Initial Chobani yogurt flavors included plain, vanilla, strawberry, peach, and blueberry. Later products included a yogurt-based condiment, plant-based beverages with organic oats as well as milk and cream from the company's yogurt-making process, four flavors of iced coffee, nutritional shakes, and probiotic yogurt and drinks. Restaurants offering Chobani products include Tim Hortons.

==Employees==
Approximately 30% of Chobani's workforce consists of refugees and immigrants. In 2016, following reports on Chobani's practice of employing refugees, the company received calls for boycotts and death threats.

In April 2016, Chobani announced it was giving 10 percent of its ownership stake to its employees. The company allotted shares to its employees based on tenure, and would be paid out at the time that the company goes public or is sold to another entity. In October 2016, the company announced that it was implementing a program to give six weeks of paid parental leave to new parents, later increased to 12 weeks in 2025. In 2021, wages increased for the company's hourly workers, making up 70% of people employed by the company, from $13 to at least $15.

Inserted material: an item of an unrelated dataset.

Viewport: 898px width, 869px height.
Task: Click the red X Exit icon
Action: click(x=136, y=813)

== Community involvement and sponsorships==
=== Philanthropy ===
Since its founding, Chobani has been involved in philanthropic endeavors. The company's philanthropy focuses on improving childhood nutrition, strengthening the communities near its plants in New York and Idaho, and supporting those in need after major disasters in the U.S.

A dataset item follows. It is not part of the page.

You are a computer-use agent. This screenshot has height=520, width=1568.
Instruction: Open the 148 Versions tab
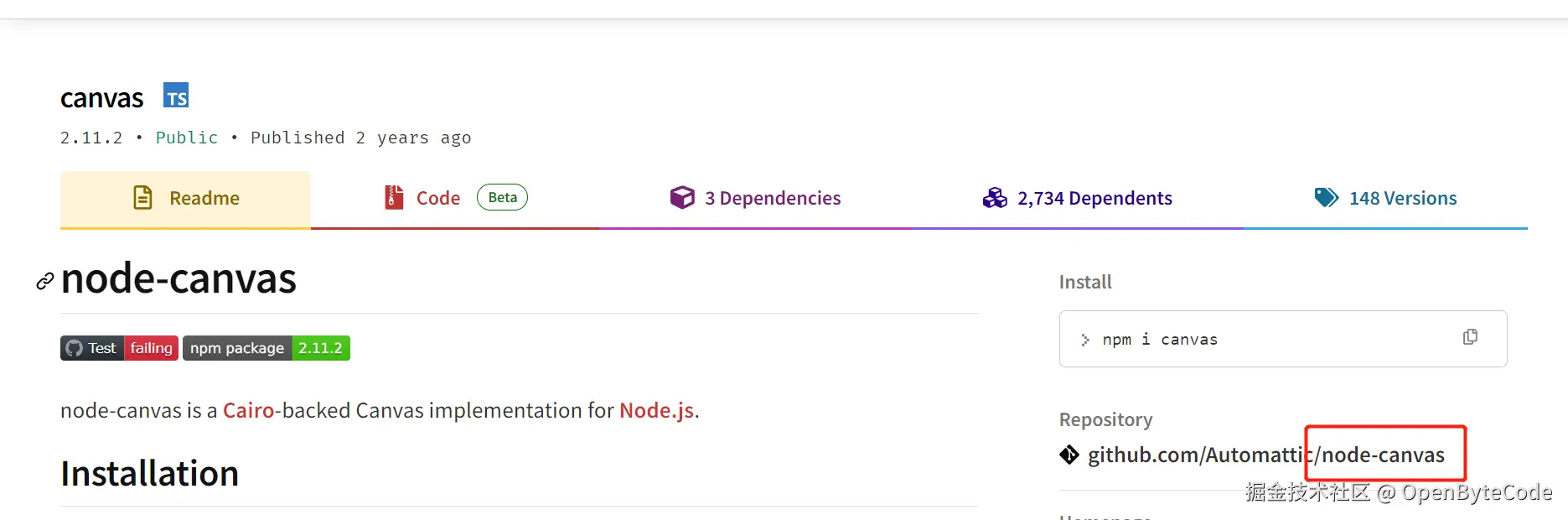(x=1402, y=199)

In the spring of 2018, CEO Hamdi Ulukaya appeared on The Ellen DeGeneres Show and Good Morning America to announce that the company was celebrating its 10th anniversary as a national brand by giving a Chobani yogurt to every person in America.

In November 2018, Chobani announced a new partnership with the national nonprofit Operation Homefront, with the aim of raising $1 million for America's military families for financial assistance and support. Chobani donated $500,000 and the company pledged to match up to $250,000 in additional donations facilitated by a new Chobani product called "Hero Batch" Red, White and Blueberry Greek yogurt, which was designed by military veterans at Chobani.

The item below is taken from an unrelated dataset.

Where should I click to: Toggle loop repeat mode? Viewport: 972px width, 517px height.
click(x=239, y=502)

In May 2019, CEO Ulukaya pledged to pay the student lunch debt for all Warwick school district students in Rhode Island and urged other companies to step up to fight food insecurity across the country.

In October 2019, Chobani launched a limited edition product, "Farmer Batch", with a portion of profits going to the American Farmland Trust (AFT).

===Sponsorships===
In 2012, Chobani became an official sponsor of the U.S. Olympic Team and premiered their first national commercial during the 2012 Summer Olympics opening ceremony. Chobani secured naming rights of European soccer team Fenerbahçe's Şükrü Saracoğlu Stadium in Istanbul in 2025 for 5+5 years, also they became team's kit sponsor for UEFA competitions for 2+3 years.

=== Chobani Incubator ===
Hamdi Ulukaya launched the Chobani Food Incubator in 2016 to support entrepreneurs at food and beverage startup companies with a non-equity investment, resources, mentorship and programming. In 2018, the company announced the creation of the Chobani Incubator Food Tech Residency. Participants in the incubator program have included Banza, Misfit Juicery, Chloe's Fruit, Pique Tea Crystals, NOKA, MatchaBar, and Ithaca Cold-Crafted.

In November 2019, the Chobani Incubator introduced its new Vets Cohort to help current and former armed service members who are also food entrepreneurs grow their business. The program was formed through a partnership with the Institute for Veterans and Military Families at Syracuse University.

==Legal issues and product recalls==
In 2013, Chobani was ordered to change its yogurt's labeling in England and Wales after a judge ruled that the wording "Greek yoghurt" (rather than Greek-style) misled consumers into thinking the yogurt was made in Greece (yogurt imported from Greece is sold in Britain, and is the only type sold as "Greek").

On September 3, 2013, Chobani pulled some of its Greek-style yogurt from supermarket shelves after hearing of "swelling or bloating" in cups. The company said it has investigated and found a type of mold commonly found in dairy that may be to blame. Chobani announced a voluntary recall on September 5 in cooperation with the FDA. On September 9, 2013, the FDA reported at least 89 people reported becoming sick after eating the yogurt.